• [Texto mostrado]:
↓
Esta inesperada victoria, que pareciera arrebatada por la virtud sola del nombre de FERNANDO VII, bien pudiera persuadirnos que habíamos no solamente llegado á la cima de la gloria, sino que en ella descansáramos ya de nuestras fatigas incesantes. Y no fuera descabellada esta esperanza que se fundára en el destacamento desarmado, en los dos batallones derrotados, y en los franceses dispersos que ya se presentaban á tomar nuestro partido, entre los cuales un sargento de artillería que se entendió conmigo. Pero estas mismas prodigiosas circunstancias que se habían acumulado sobre aquella casa indefensible, que repito, no era tal parque, y los nombres de DAOIZ y de VELARDE, que ya hermanados como por presagio de su próximo vuelo á la inmortalidad, resonaban por todas partes, fueron la causa de que Murat mirase aquel punto como el de más entidad de la villa heróicamente levantada, .y dispuso atacarlo con una, columna de unos dos mil hombres á los órdenes de un general.
↑
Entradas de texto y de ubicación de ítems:
↓
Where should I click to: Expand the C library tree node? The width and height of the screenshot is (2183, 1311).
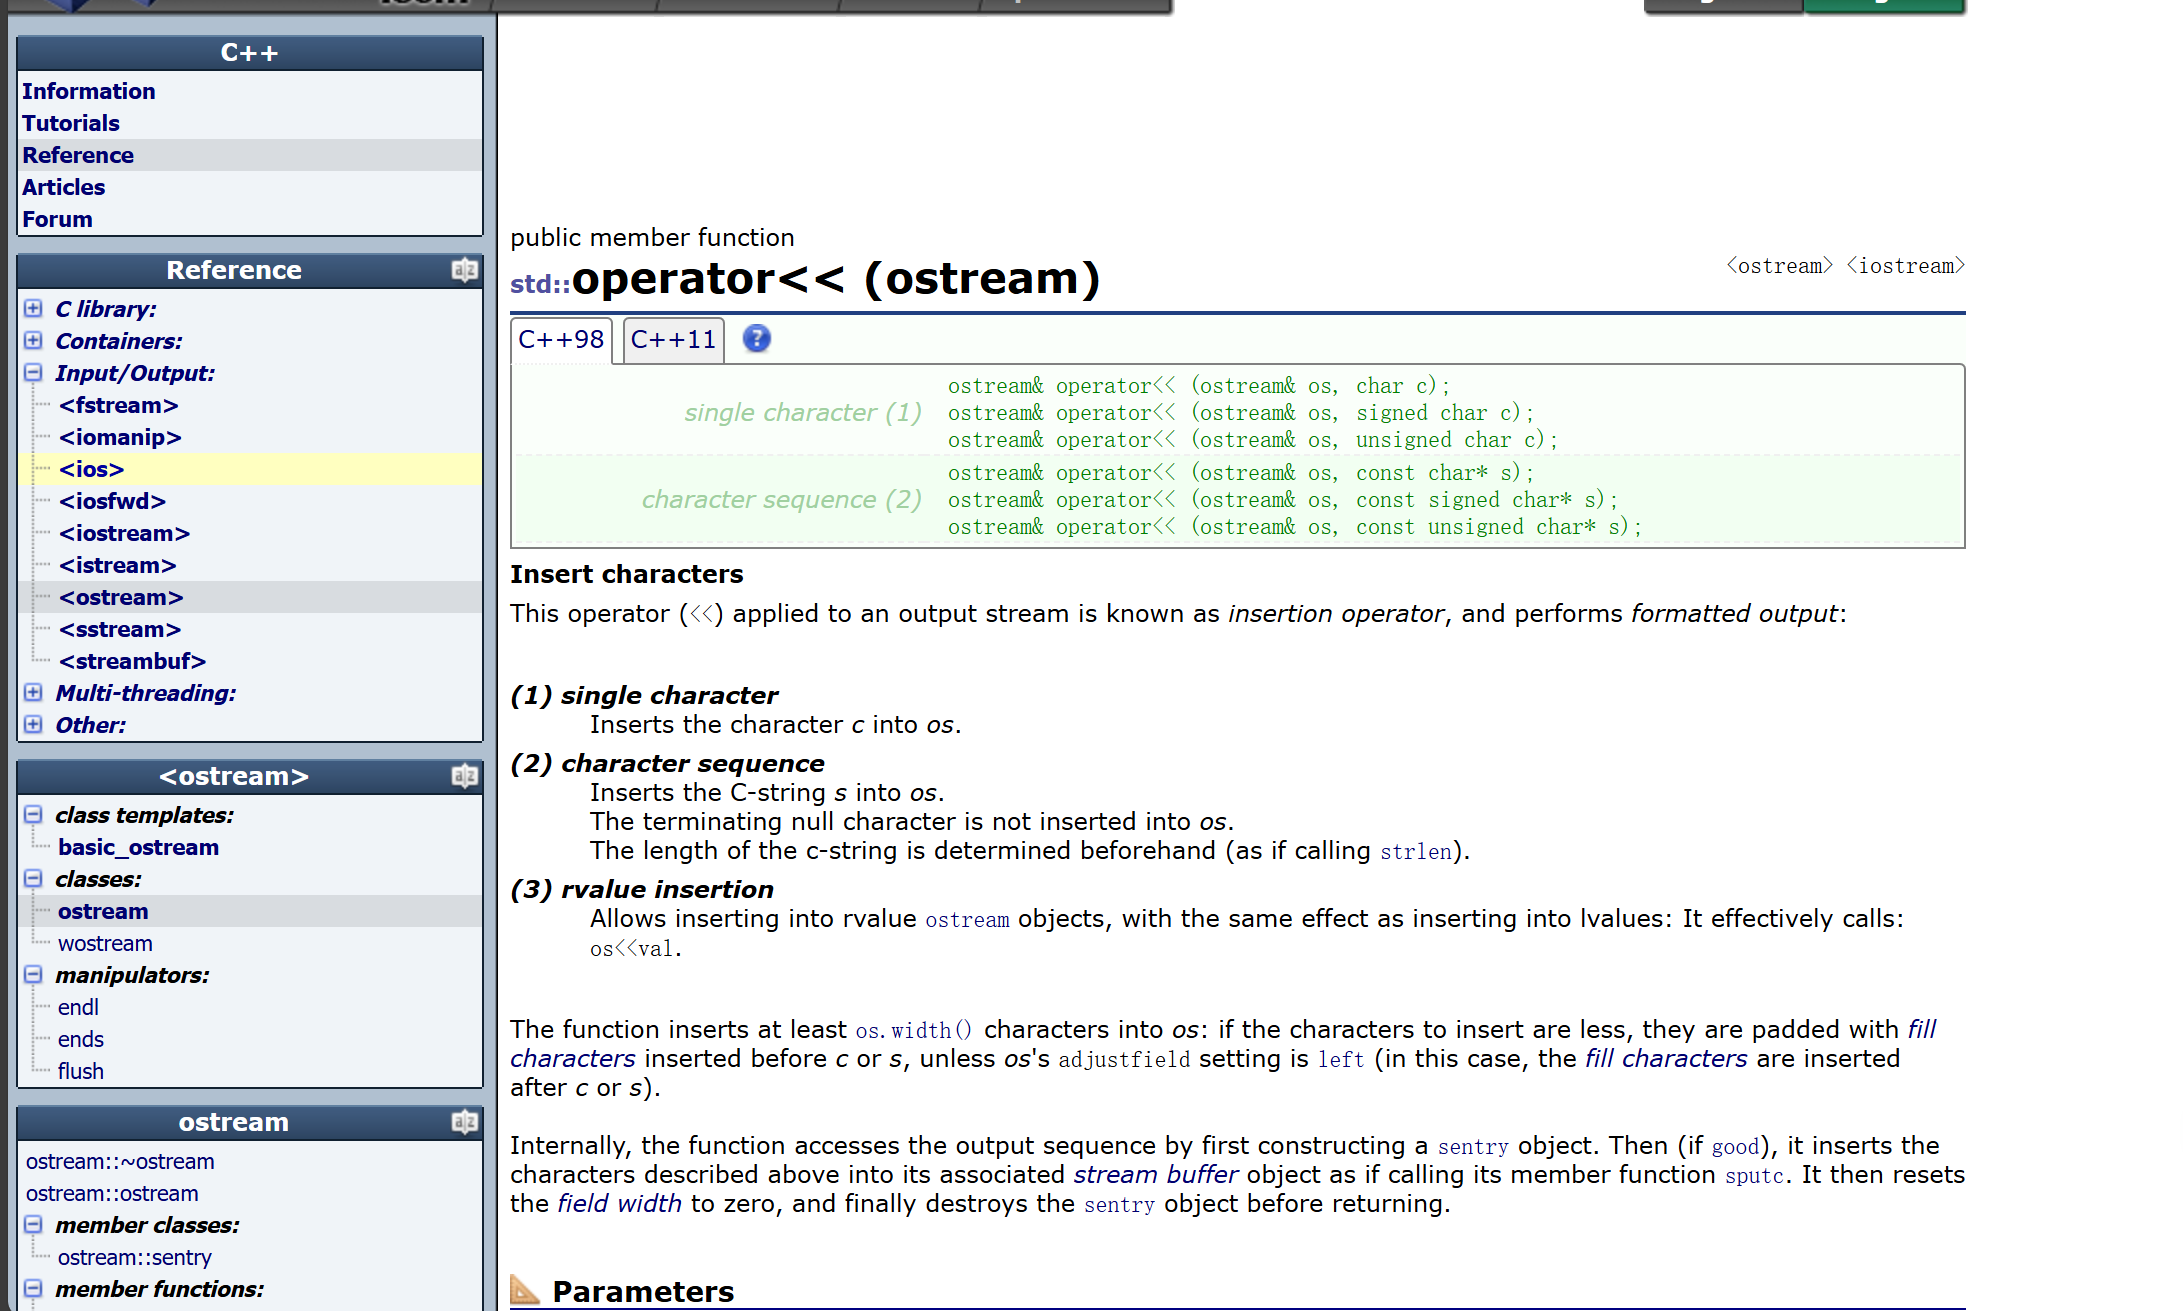33,308
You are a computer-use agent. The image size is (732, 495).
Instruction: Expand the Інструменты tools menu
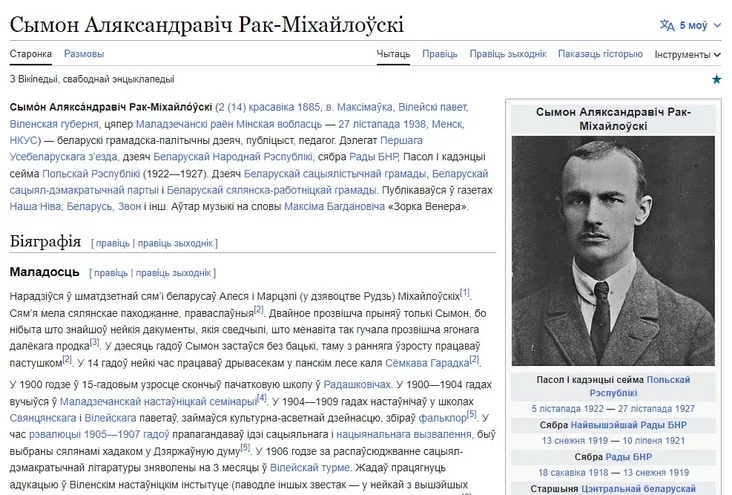[x=687, y=54]
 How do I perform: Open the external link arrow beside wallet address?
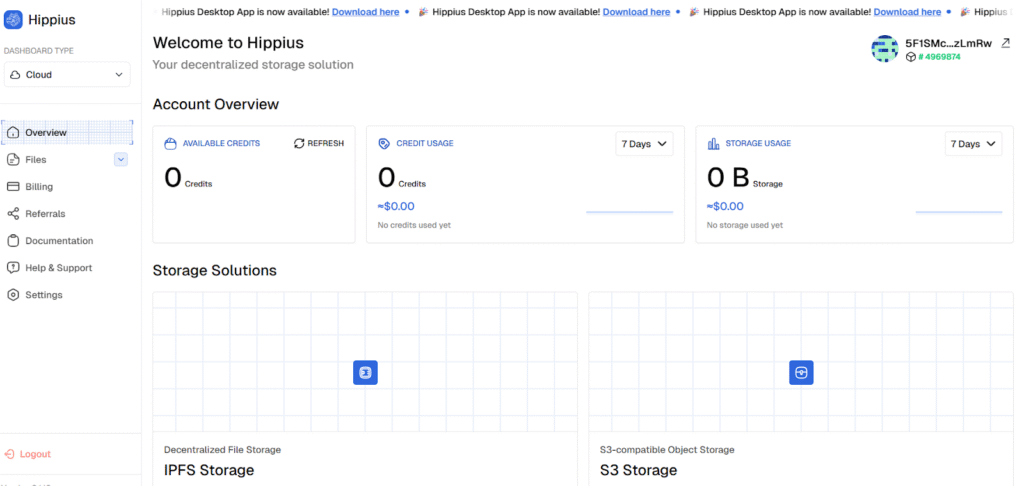tap(1005, 43)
↑
• [Instrucciones de trabajo]:
Por favor, resume el texto mostrado en dos oraciones.

• [Resultado final]:
La inesperada victoria, con un destacamento desarmado, dos batallones derrotados y franceses dispersos que se presentaban a tomar el partido propio, podía hacer creer que se había llegado a la cima de la gloria. Sin embargo, esas mismas circunstancias y los nombres de Daoiz y de Velarde, que resonaban por todas partes, hicieron que Murat viera aquel punto como el de más entidad de la villa y dispusiera atacarlo con una columna de unos dos mil hombres a las órdenes de un general.